__Your objective__: Your task is to restate exactly the lines from the one holding "Click the underlined yoursite text in Command" to the end of the entries below, inclusive.

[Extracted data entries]

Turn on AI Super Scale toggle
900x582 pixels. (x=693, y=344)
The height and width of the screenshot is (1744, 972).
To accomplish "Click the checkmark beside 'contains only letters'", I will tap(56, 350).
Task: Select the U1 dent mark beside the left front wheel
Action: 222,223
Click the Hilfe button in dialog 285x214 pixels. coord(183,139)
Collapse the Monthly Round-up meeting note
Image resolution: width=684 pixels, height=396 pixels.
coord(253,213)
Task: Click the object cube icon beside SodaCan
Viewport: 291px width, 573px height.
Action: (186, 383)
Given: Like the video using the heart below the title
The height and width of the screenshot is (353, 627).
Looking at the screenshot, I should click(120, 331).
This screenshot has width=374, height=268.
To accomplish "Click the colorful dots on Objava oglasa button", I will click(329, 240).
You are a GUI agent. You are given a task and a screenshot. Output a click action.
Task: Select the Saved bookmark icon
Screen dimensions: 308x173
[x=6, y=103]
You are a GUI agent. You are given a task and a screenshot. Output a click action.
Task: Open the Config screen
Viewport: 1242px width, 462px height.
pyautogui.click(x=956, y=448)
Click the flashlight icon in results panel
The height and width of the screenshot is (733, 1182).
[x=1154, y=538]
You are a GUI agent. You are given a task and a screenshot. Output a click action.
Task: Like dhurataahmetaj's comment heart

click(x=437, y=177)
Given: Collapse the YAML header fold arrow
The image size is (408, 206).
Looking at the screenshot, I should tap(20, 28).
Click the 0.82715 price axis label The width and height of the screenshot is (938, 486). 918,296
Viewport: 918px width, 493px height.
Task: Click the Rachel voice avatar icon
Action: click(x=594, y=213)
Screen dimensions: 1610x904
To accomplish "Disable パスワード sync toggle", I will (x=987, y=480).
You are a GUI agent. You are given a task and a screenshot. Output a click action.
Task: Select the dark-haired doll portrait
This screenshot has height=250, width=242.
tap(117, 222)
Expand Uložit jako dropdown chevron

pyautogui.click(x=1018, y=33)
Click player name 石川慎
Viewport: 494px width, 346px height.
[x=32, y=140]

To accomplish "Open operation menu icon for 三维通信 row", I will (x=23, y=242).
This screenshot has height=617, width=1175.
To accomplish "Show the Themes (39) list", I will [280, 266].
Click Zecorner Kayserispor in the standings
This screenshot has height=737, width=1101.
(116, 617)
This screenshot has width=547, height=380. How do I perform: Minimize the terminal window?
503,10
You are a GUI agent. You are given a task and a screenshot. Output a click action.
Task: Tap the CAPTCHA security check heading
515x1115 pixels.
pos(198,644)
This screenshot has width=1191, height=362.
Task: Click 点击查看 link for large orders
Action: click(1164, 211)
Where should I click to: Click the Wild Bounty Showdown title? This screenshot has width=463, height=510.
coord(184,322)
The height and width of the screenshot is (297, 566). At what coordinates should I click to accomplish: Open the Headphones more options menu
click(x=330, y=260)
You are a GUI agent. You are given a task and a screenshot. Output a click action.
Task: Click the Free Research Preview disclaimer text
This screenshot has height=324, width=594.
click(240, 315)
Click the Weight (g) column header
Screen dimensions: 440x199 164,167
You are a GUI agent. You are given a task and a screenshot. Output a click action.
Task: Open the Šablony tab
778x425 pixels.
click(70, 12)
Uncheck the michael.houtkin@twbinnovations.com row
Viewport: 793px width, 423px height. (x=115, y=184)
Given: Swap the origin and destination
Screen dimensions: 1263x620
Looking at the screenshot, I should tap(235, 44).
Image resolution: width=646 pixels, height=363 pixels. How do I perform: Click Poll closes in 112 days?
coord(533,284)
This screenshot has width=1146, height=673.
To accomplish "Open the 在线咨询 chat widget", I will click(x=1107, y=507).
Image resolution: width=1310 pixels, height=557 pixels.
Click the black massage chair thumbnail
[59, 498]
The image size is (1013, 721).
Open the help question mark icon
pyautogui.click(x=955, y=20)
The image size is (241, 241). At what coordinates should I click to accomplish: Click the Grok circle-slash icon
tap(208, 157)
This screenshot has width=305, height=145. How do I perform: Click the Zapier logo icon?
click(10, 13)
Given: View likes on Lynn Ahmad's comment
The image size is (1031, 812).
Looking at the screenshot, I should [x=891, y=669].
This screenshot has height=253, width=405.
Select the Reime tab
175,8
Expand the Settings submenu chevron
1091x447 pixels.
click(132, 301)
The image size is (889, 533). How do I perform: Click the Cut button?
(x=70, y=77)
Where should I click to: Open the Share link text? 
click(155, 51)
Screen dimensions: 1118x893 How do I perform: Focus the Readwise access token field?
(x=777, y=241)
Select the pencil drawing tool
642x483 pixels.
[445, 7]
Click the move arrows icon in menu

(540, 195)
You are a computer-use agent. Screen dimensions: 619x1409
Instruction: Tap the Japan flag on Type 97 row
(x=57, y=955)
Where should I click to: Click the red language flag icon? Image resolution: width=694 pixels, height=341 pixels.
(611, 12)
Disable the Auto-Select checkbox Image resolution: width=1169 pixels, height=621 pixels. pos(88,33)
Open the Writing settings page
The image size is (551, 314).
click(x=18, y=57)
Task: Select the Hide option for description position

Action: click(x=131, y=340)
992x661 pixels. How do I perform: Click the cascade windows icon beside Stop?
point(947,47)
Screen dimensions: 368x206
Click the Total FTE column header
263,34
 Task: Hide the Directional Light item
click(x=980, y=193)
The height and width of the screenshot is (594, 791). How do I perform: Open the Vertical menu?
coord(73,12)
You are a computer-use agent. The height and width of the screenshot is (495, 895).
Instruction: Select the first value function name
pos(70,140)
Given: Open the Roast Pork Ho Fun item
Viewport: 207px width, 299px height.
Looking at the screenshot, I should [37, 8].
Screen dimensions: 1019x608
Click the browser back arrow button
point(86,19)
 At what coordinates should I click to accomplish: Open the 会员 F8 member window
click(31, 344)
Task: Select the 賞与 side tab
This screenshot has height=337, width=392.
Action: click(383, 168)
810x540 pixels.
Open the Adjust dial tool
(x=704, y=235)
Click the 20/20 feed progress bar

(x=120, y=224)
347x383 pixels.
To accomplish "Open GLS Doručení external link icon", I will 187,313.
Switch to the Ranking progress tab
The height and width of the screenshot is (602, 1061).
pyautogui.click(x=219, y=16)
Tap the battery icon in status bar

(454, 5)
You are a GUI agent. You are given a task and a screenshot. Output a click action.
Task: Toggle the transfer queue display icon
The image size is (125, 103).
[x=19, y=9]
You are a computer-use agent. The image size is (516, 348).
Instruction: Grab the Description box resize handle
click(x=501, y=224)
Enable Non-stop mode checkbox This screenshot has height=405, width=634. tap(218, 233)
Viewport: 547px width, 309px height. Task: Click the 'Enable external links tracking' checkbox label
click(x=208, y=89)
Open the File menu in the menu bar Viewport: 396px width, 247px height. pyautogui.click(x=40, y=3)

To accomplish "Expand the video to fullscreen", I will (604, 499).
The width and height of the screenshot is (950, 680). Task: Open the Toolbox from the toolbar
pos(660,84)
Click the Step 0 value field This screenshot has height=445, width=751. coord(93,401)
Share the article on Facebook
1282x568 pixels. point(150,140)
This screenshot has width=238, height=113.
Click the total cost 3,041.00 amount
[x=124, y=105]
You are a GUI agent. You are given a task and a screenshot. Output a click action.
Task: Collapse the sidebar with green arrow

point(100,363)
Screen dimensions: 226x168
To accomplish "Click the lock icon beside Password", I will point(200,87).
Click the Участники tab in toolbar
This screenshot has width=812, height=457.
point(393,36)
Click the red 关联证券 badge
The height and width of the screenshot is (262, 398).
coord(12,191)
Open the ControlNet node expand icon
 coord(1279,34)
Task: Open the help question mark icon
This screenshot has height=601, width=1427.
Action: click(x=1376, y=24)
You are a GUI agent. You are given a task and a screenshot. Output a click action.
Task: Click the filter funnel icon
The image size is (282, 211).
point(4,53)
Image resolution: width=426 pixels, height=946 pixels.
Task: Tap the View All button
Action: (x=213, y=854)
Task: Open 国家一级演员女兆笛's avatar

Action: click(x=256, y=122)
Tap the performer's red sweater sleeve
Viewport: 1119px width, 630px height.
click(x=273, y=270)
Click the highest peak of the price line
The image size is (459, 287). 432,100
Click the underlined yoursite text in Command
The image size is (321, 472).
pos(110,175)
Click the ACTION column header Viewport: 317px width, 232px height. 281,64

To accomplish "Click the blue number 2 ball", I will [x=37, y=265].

__Written reply__:
Click the underlined yoursite text in Command
The image size is (321, 472).
pos(110,175)
Click the ACTION column header Viewport: 317px width, 232px height. 281,64

To accomplish "Click the blue number 2 ball", I will [x=37, y=265].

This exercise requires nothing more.